When I moved here, it wasn’t all that big, and it wasn’t all so overwhelming to find parking. At the same time, there wasn’t super interesting cuisine, either. Five years of my life have most likely been devoted to sitting in various, identical breweries. Blindfold me and walk me into a brewery, and I wouldn’t be able to tell them apart until you walked me to the bathroom. I’m not sure how to think about Bend-that-was, because my old Bend was someone’s new Bend.
There’s this old thought experiment about the Ship of Theseus: after Theseus slayed the Minotaur and returned to Athens, his ship was kept in its pristine condition by replacing various planks once they’d rotten. In time, the ship was all replaced, bit by bit, so that it wouldn’t rot in the harbor. Everybody wanted to know if it was the same ship, even if it was made from different materials–even though Theseus had never touched the bow, even if it wasn’t the same planks that had carried him home. It still looked like the ship, and it still sat where the ship had sat.
It happened slowly, and I wasn’t angry about it. There was an influx of people, which led to some of the best friends I’ve ever had. In fact, I was a part of the earliest wave of newcomers. There were new restaurants, new stores, new roads, new neighborhoods. I loved some, hated more, and am currently harboring a personal vendetta against the boutiques that seem to pop up like unfortunate pimples.
But at the same time, it was disorienting. I’d look around me in school assemblies and not recognize anyone. Going to familiar restaurants, I’d leave once I saw the crushing crowd of people waiting in line.
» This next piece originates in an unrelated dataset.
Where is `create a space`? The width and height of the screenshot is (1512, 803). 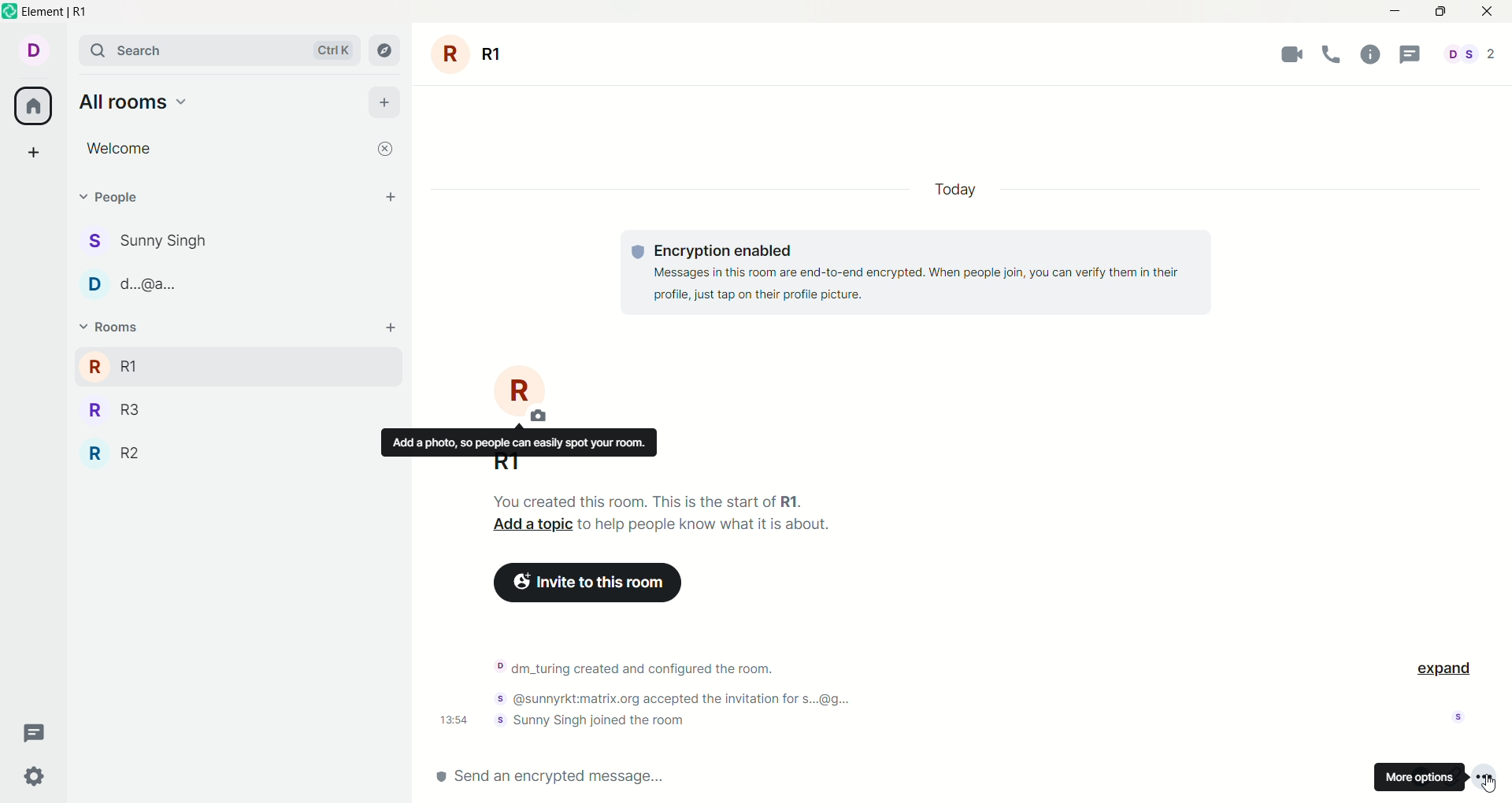 create a space is located at coordinates (34, 152).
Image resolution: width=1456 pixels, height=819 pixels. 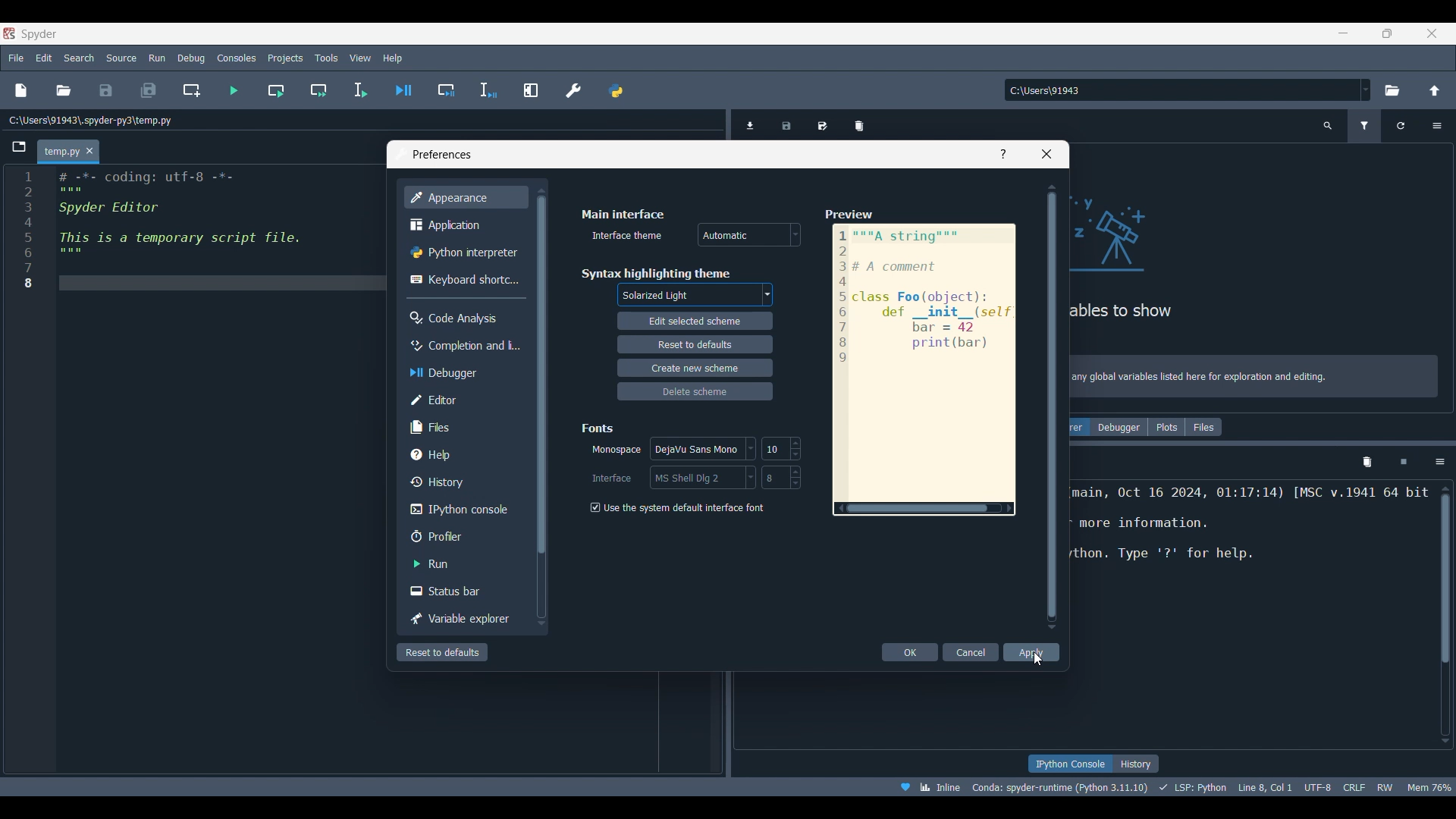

Later, I would watch everyone in my neighborhood move out, selling their now-coveted homes for double the price. I’m sure the faithful who’ve lived here all their lives are experiencing an even greater shock. Nowadays, people who have lived here for generations are slowly watching their town turn into a major tourist destination.
My last full year living here, and all I see when I go anywhere is the memory of my childhood home, like ghosts clouding my vision. It wasn’t all great, but at least we could go to the river in relative solitude.
When I go grocery shopping, I still mess up and say “Food 4 Less” instead of its new name, which has already slipped my mind. Traffic detours are my nightmare, and new neighborhoods mess up my sense of direction. The land they were built on were places I took my dog out, away from the bustle of the street.
My dog loved sniffing that tree, I would think, as I drove past construction workers chopping it down. We loved to walk under it.
I remember the small pockets of land that would end up getting bulldozed for more houses, more people, more boutiques. In my own personal act of spite, I enjoy letting my dog pee in their grass.
It’s not their fault, but it’s mine for my inability to move on. Old Bend is dead, and maybe that’s a good thing. Maybe we’re just growing apart. When I move on, I’ll just shrug my shoulders whenever someone asks me what Bend is like. How should I know, anymore? And anyways, Theseus ended up getting crushed by the rotting planks of an old ship that wasn’t his, so I guess I shouldn’t think about it too hard.